И многое ему хотелось сказать, но не говорилось. Епитрахиль пахла ладаном и горелым воском, поповский живот — постным маслом, толокном.
— Аз, иерей, властию, мне данною… — Но задержался голос иерейский, отец Ипат по-земному загундил: — Нет ли еще грехов? Не становился ли на пути отцу? Нет? Не соблазнялся ли пригожей вдовицей какой? Не ври, нас слышит сам Бог. Значит, нет? Блюди себя, ибо юн ты и слаб мудростью, вдовица же вся в когтях нечистого, и опричь того — у нее дурная болезнь… Как раз стропила в носу рухнут.
Прохора в стыд, в жар бросило, в груди как костер горит: «Ох, врет, кутья, стращает!»
— Аз, иерей, властию, мне данною… прощаю и разрешаю ти, чадо.
Праведником выходил из церкви Прохор, на душе ангелы поют, но дьявол крутил хвостом пред его ногами, плыла поземка, вихрились снежные вьюнки.
— Завтра приобщусь. Великая вещь — вера. Как легко!
И шел за хвостатым чертовым вьюнком мимо Анфисиного дома, мимо магнитных ее окон; видит — огонек мелькает, видит — Илюха под окном стоит.
— Илья!
Как не бывало. Белая поземка замела за Илюхой след. И шепчет у покосившейся избушки Прохор, а сам золотую монетку двум парням сует:
— Видели? — мотнул он головой в проулок.
— Знаем, не учи…
Был на селе Вахрамеюшка, ни стар, ни млад, без году сто лет. Нога у Вахрамеюшки деревянная, еще при покойнике Нахимове в крымскую войну шрапнелью отхватило, семнадцатую березовую ногу донашивает, — вот какой он молодой!
Удумал Прохор народ о Пасхе удивить, стал откапывать с Вахрамеюшкой пушку тайно, ночью; валялась та пушка в церковной ограде и от древности в земляные хляби въелась.
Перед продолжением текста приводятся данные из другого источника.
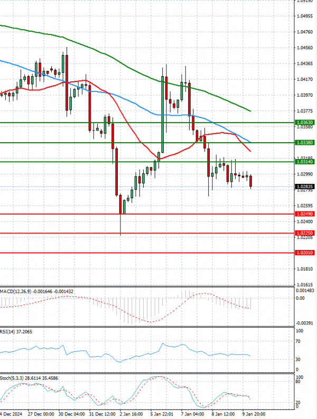Select the 1.02250 support price tag

305,233

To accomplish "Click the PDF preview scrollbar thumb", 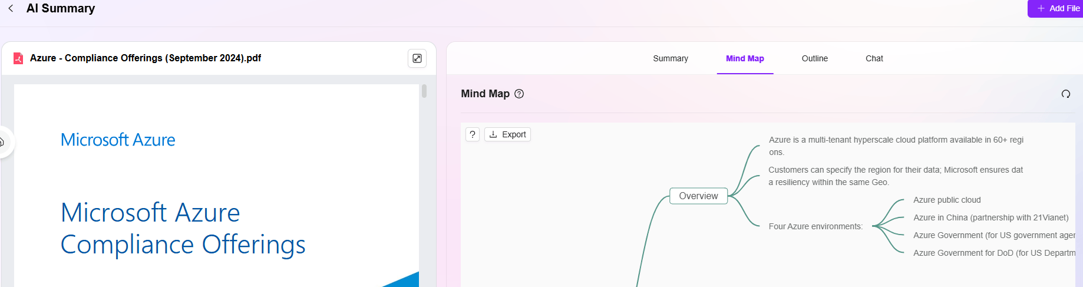I will coord(424,91).
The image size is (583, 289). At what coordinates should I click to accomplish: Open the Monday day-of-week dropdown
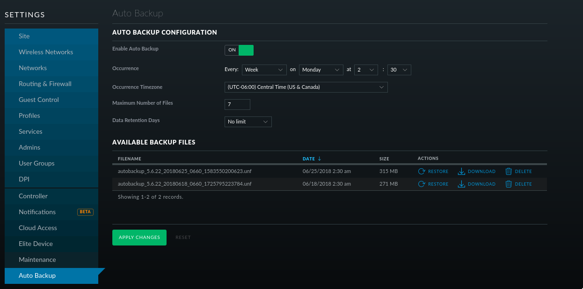(x=321, y=70)
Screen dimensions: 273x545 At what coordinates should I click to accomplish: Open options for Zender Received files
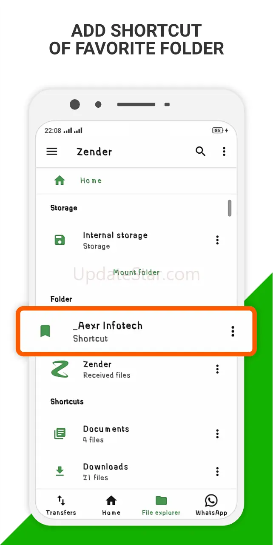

Казацкий отряд при царе Борисе, что ли, проходил, бросил пушку, тут ей и гроб.
— Только ты ни гугу, смотри…
— Чаво такое?
— Молчи, мол…
— А? Реви громче! Реви мне в рот!.. В уши не доносит. — Старик разинул, как сом, свой голый рот. Прохор сделал губы трубкой и громко прокричал в седую пасть.
— Ага! Есть! — радостно ответил Вахрамеюшка и подмигнул: — До времю никому не надо знать… Тайно чтоб… А уж грохнем — чихать смешаются… Во!..
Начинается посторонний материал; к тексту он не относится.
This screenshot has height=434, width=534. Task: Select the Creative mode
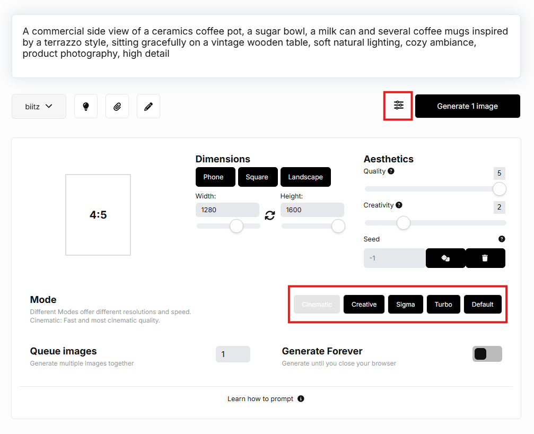tap(364, 305)
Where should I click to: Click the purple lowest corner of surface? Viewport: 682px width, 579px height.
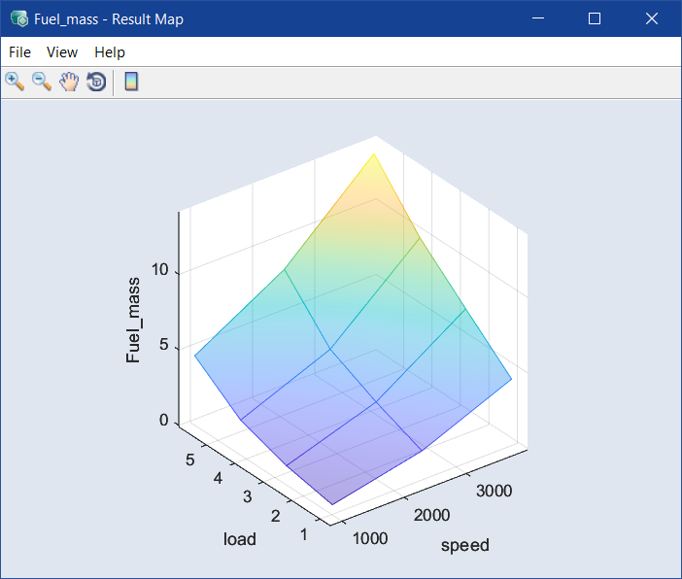pyautogui.click(x=333, y=502)
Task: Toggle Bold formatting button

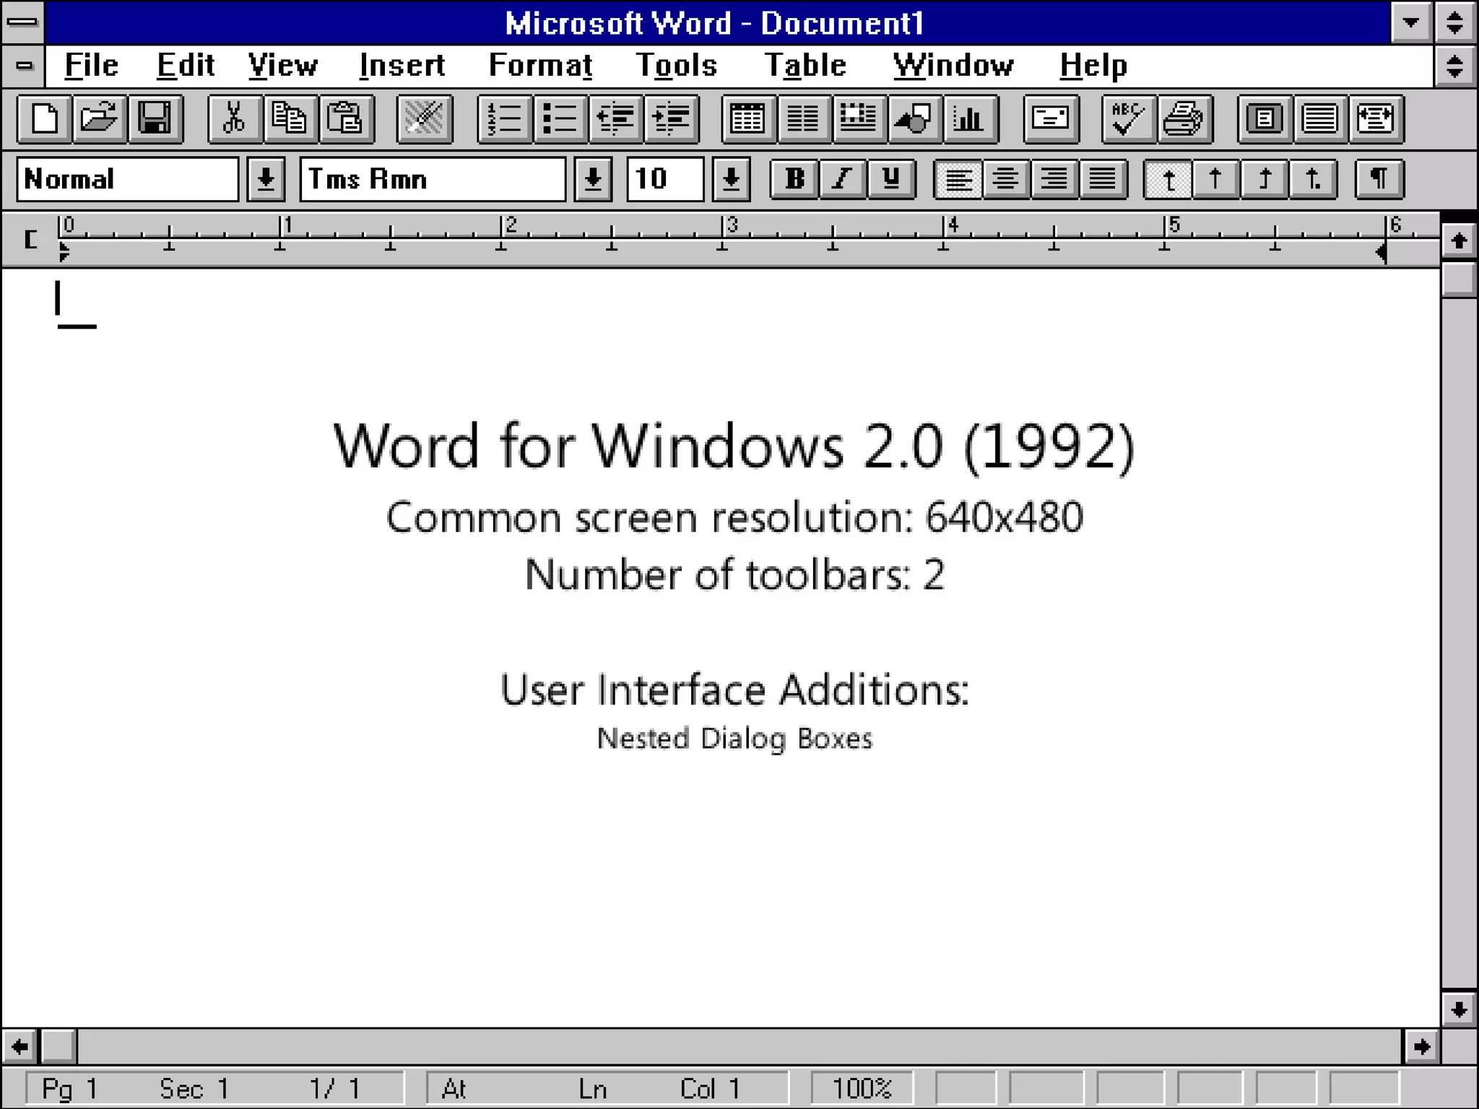Action: (794, 178)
Шел домой Прохор улыбаючись: как станет богат и знатен, настоящую пушку заведет.
— Мы, бывало, с Нахимовым, превечный покой его головушке…
Скрип-скрип деревяшка по пороше; скрипит, играет в воровской ночи Анфисина калитка, и сердце Прохора скрипит. Эх!
«Ниночка, невеста моя!.. Скоро Пасха. А у нас холод еще. Ниночка, Пасха. Когда же мы, Ниночка?.. Я расцелую тебя всю, всю… Три раза, тыщу раз. Я получил твое письмо и не ответил тебе. Свинья и олух».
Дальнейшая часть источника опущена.